Monitoring and improving outcomes
We did not look at Monitoring and improving outcomes during this assessment. The score for this quality statement is based on the previous rating for Effective.
Consent to care and treatment
People told us staff always gave them choices and asked them what they wanted to do. One person said, “Everything they do they always ask, ‘can I do this, do that?’, always asking me before they do anything.” Relatives told us staff asked for people’s consent and involved them where appropriate. One relative said, “They always consult me, I hold Power of Attorney for finance and health.” Whilst people told us they experienced care in line with their wishes, we identified improvements were needed where people were unable to provide consent.
The registered manager told us where people were unable to make decisions about their care, people’s records contained mental capacity assessments and Deprivation of Liberty Safeguards (DoLS) applications had been made to the local authority where appropriate in line with the Mental Capacity Act 2005 (MCA). However, we found the registered manager’s application of the MCA showed a lack of knowledge and understanding of the principles of the MCA. Staff described the importance of obtaining people's consent and following the principles of the mental capacity act. One staff member told us, “With MCA, you should always assume they have capacity. We speak to people and if they cannot talk, we show them options.
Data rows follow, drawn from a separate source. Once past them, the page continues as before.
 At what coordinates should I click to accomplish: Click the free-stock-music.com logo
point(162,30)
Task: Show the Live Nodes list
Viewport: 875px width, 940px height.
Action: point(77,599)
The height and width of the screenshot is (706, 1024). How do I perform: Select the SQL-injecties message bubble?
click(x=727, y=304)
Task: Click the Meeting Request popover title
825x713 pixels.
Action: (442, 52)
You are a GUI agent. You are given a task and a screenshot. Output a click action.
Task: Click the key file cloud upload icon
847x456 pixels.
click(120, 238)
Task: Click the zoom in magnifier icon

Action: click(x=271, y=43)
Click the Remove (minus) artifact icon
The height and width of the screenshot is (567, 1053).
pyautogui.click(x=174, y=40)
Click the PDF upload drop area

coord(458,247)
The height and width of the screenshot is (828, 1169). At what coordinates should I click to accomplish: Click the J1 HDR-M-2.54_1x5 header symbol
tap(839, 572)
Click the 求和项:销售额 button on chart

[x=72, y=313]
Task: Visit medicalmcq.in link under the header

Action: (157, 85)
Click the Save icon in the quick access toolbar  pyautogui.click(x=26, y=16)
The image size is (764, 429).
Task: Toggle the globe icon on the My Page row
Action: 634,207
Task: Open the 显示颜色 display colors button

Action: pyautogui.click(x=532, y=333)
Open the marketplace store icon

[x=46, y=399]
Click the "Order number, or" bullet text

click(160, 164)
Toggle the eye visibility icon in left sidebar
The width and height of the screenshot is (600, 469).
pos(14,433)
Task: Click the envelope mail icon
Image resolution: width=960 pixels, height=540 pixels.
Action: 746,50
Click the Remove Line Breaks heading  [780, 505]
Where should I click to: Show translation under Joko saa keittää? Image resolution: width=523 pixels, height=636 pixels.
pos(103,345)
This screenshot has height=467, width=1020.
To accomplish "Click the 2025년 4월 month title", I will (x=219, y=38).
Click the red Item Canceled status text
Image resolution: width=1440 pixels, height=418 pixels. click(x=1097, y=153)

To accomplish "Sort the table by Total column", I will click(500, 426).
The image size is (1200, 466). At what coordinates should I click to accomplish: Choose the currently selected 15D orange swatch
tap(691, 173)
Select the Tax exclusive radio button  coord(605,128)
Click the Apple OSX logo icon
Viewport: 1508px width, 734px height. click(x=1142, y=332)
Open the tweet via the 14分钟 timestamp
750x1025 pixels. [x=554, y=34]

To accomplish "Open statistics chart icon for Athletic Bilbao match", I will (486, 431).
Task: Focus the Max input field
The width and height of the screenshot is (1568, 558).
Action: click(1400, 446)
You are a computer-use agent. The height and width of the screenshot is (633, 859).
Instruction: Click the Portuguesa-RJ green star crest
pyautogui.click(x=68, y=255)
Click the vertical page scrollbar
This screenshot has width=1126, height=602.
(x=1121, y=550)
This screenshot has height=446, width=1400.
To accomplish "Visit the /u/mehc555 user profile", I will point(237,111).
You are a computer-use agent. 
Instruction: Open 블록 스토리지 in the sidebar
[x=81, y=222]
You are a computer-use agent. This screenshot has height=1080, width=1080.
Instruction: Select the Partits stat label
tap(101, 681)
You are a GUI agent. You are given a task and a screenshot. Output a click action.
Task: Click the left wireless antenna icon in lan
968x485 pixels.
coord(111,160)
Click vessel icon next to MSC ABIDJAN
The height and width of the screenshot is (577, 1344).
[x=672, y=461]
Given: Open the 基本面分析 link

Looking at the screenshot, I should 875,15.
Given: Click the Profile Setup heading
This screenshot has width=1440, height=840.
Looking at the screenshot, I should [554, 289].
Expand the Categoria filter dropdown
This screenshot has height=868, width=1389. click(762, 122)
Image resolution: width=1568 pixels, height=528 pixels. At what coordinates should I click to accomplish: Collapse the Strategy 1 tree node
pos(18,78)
I always knock on their door and greet them and then I always ask for permission.” Some staff told us they had received MCA training but could not remember when they had last received this training as it was a long time ago.
Whilst we did not see unnecessary restrictions placed upon people, the service was not always working within the principles of the Mental Capacity Act (MCA) and the registered manager did not understand the processes that must be followed to ensure people were not being restricted unlawfully. Deprivation of Liberty Safeguards (DoLS) authorisations had been applied for where staff were placing restrictions on people. However, mental capacity assessments and best interests decisions had not taken place where people had restrictions placed on them according to the law. People who were considered by staff to not have capacity to make decisions, had general mental capacity assessments for care and consent only. There were no mental capacity assessments and best interests meetings recorded that were decision specific, such as, in relation to the use of bedrails and sensor alarm mats. There was no information that restrictions placed upon people was discussed with the person, their relatives and/or appropriate healthcare professionals, considering all possible options and the restriction was the least restrictive. The provider had not ensured that care and support provided by staff was in people's best interests. The failure to accurately assess and record people's capacity and best interests decisions risked compromising people's rights and was a breach of regulation. Since the assessment the registered manager had been working to ensure that all people with restrictions in place had been assessed and any decisions made had been made according to the Mental Capacity Act.